Mike Schaeffer's Blog

January 5, 2006

My alma mater, The University of Texas at Austin, won the national NCAA football championship last night. After 35 years, balance has been restored to the world...

I just wish I was in Austin tonight, the Tower will be in full regalia. Barring that, a live Tower cam will have to do.

January 3, 2006

Despite outward appearances, there is (really!) another release of vCalc in the works. I'm not going to be so silly as to speak to a timeline (probably 2006Q2), but here's a brief list of planned features for the next release or two:

  • Constant Library - A library of a few hundred constants.
  • Interface improvements - The current UI is functional but rather plain both in appearance and the interactivity it supports.

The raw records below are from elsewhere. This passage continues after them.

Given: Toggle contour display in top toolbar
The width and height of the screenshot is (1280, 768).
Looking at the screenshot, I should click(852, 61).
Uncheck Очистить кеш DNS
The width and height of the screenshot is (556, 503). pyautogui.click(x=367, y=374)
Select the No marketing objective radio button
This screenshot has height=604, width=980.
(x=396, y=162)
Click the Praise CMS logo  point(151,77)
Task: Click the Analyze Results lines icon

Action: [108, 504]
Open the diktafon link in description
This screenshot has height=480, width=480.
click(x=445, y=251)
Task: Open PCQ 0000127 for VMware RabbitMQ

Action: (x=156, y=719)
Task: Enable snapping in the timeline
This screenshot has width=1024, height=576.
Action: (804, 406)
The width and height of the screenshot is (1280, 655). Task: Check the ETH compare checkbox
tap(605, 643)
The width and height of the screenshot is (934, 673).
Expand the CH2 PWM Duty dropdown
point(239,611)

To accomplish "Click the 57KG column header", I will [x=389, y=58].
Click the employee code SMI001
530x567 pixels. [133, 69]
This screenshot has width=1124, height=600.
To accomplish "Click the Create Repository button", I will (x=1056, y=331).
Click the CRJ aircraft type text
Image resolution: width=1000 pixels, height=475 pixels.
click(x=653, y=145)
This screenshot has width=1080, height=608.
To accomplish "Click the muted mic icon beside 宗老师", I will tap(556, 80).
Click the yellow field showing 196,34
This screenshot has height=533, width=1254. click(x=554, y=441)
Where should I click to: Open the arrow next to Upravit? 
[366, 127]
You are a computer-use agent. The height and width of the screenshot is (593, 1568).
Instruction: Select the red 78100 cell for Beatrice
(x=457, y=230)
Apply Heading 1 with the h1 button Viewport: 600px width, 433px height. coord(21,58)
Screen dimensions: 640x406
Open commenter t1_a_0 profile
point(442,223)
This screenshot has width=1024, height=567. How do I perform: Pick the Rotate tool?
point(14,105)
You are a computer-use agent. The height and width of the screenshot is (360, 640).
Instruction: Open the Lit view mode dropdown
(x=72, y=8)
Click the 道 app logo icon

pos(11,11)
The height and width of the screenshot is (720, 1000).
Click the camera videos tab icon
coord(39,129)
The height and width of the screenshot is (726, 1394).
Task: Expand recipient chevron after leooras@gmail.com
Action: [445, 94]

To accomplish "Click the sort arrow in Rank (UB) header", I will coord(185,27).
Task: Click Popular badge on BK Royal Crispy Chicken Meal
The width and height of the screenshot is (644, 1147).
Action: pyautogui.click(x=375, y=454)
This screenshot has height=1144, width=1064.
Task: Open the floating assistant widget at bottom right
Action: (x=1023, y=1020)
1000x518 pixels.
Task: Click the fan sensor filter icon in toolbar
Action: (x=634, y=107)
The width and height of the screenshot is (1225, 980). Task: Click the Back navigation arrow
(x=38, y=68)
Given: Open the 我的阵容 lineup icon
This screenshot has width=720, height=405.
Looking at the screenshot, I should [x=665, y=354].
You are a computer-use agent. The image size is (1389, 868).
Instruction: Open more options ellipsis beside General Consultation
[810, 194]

The next version of vCalc will dress up the UI bit and start the process of making it more interactive.
  • Macro Recorder - To aid programming, there's a macro recorder that records sequences of commands as programs written in the language described above.
  • New Data Types - There are more first-class data types, including complex numbers, lists, tagged numbers, and programs.
  • User Programability - There's a user programming language including conditional branches, loops, and higher order functions. This language looks a lot like a lexically scoped variant of RPL, the language used by HP in its more modern calculators.
  • Better interoperability with other data sources - This means import/export of CSV, through both the clipboard and by file.
  • Financial Math - This is mainly planned to be Time Value of Money. There's actually interface in vCalc 1.0 to support this functionality, but I released vCalc before getting it to work reliably and disabled the code that implements it. This is going to be an ongoing area for devevlopment.
  • Infix notation - There needs to be a way to enter an expression like 'sin(x)'. This is both a programmability feature and the core of things like symbolic algebra and calculus.
  • Graphics - Function plotting.

In a more general sense, there are a few other issues that are important, but have a slightly lower priority level. These are general issues that are too big to be 'fixed' in one release, but nonetheless are important areas for work. The first of these is performance and the second is openness.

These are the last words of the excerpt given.